> [目標]
「Where should I」を含む行から始まり「Action: click(198, 347)」を含む行で終わる範囲を、「button」を「banner」に置き換えて書き直す。それ以外は変えず、画像は答えに入れない。

> [課題データ]
==*==

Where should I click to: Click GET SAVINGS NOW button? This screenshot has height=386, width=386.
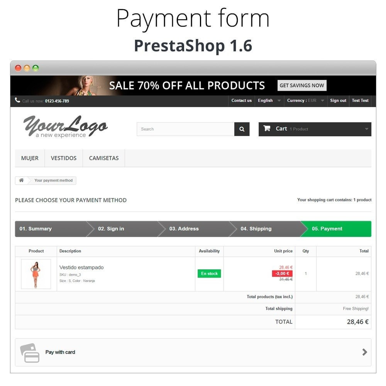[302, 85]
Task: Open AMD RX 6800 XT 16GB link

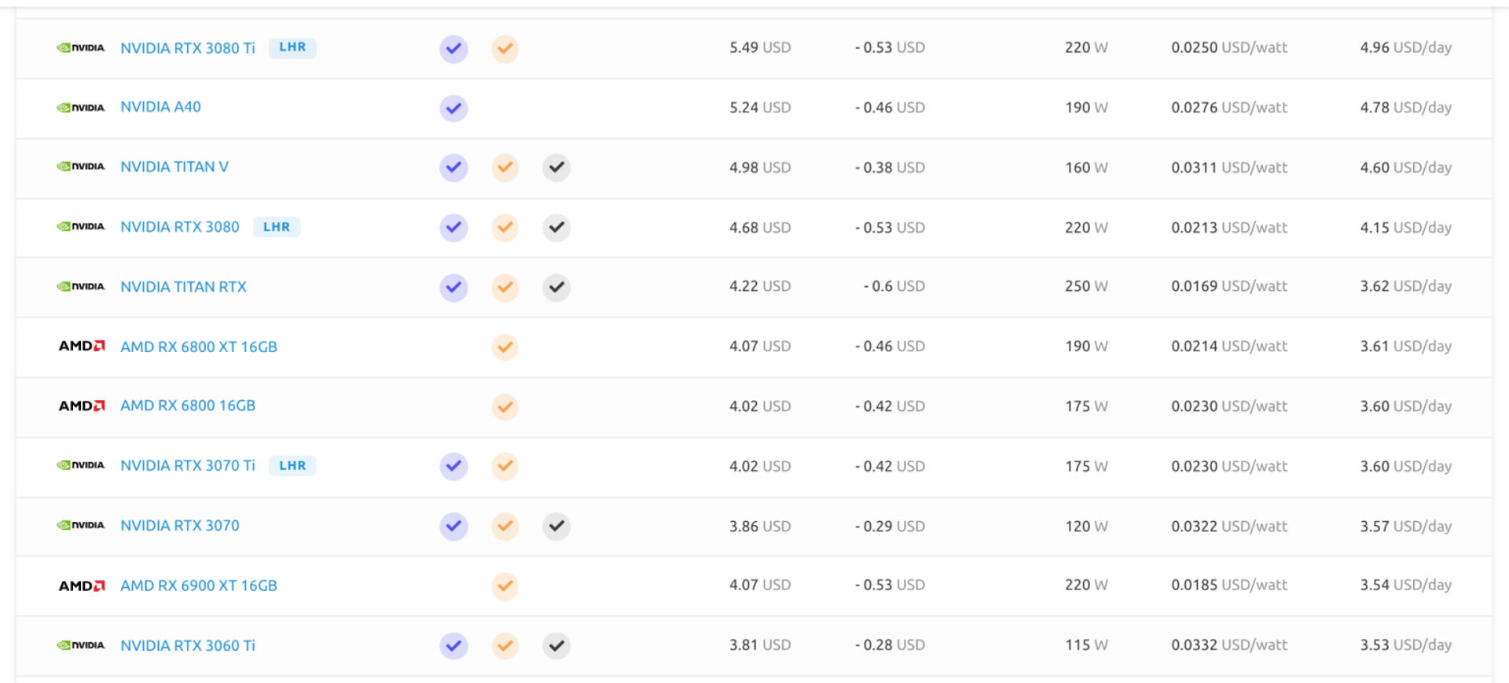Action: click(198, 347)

==*==

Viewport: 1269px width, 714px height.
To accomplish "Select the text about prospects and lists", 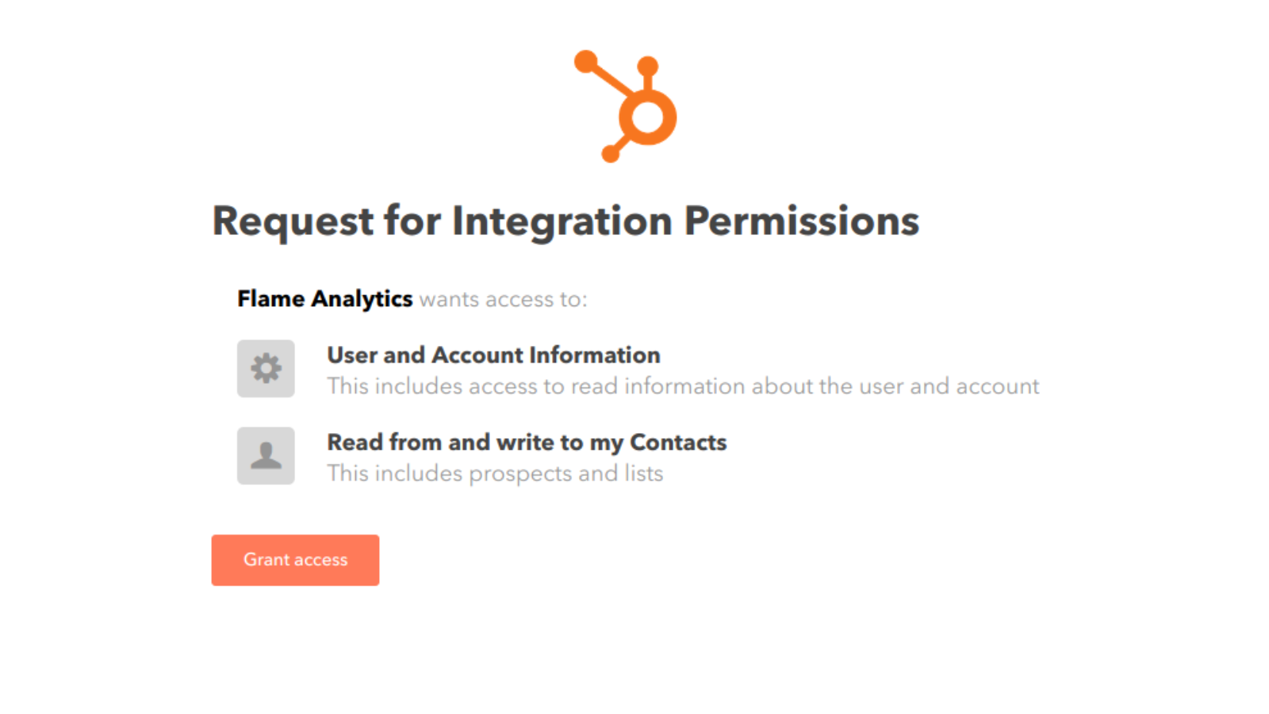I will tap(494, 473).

==*==

> [完成した演習]
Where should I click to: Click GET SAVINGS NOW banner? This screenshot has height=386, width=386.
[302, 85]
Task: Open AMD RX 6800 XT 16GB link

Action: click(198, 347)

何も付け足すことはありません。